Occlusion of the rostral portion of the basilar artery can result in ischaemia of the midbrain and thalami, as well as of the temporal and occipital lobes. The so called “top of the basilar” syndrome manifests clinically as numerous combinations of abnormalities of alertness, sleep–wake cycle, and behaviour and oculomotor or pupillomotor functions. A 67 year old man presented with bilateral internuclear ophthalmoplegia, rubral tremor, and daytime somnolence. He was awake during the night and mostly agitated and aggressive. An ischaemic lesion was visible on the magnetic resonance (MR) image in the central portion of the midbrain just ventral to the aqueduct, clearly affecting the paramedian structures bilaterally.

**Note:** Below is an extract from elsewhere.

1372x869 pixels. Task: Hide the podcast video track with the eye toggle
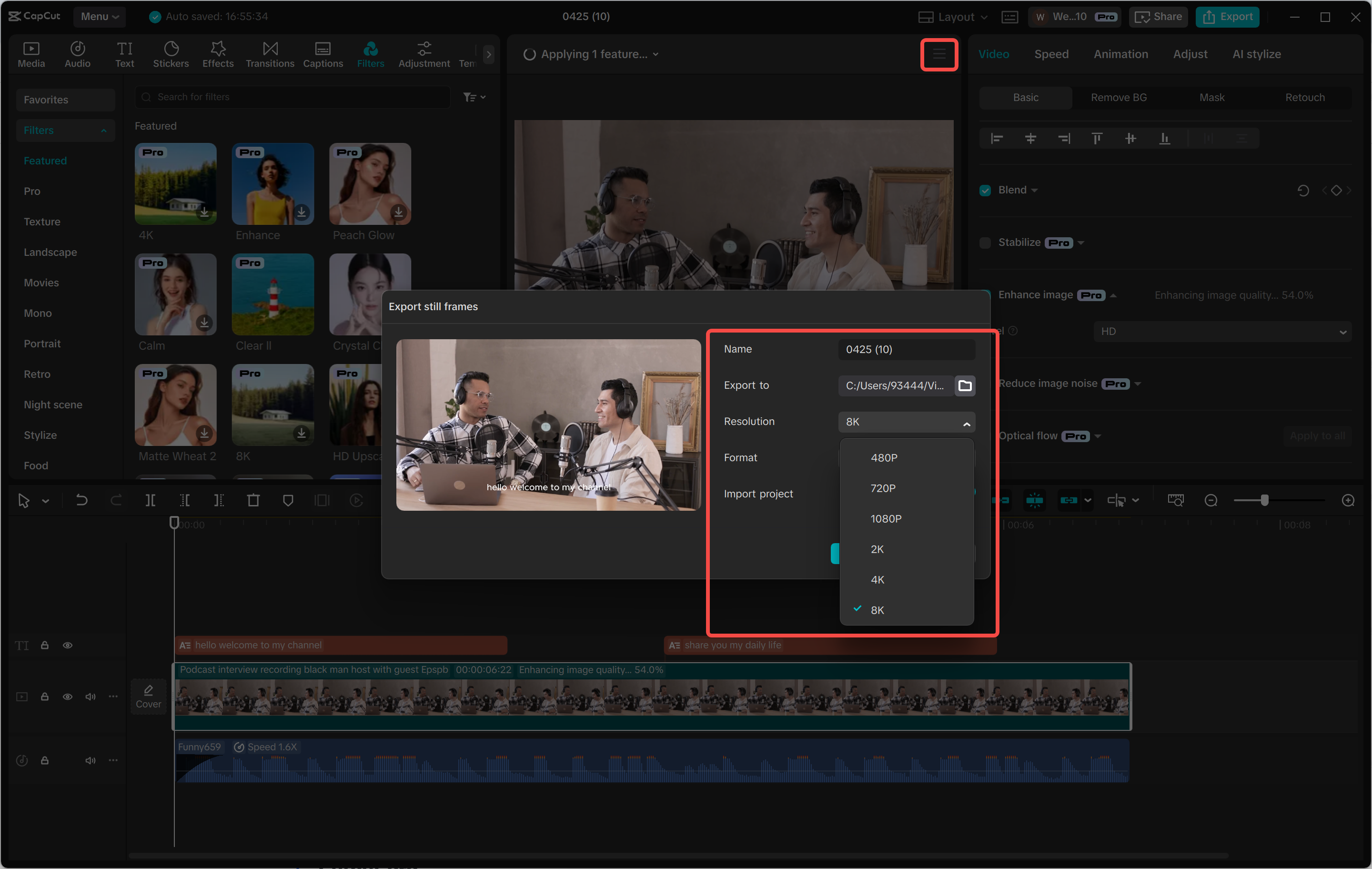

MR angiographic images demonstrated a hypoplastic basilar artery ending in both superior cerebellar arteries. Both posterior cerebral arteries were seen to arise from the corresponding internal carotid arteries via the posterior communicating branches. This unique case of an acute bilateral paramedian infarct represents a highly uncommon variant of the “top of the basilar” syndrome and was due to the affected ischaemic territory—that is, the “distal field” of the variant basilar artery.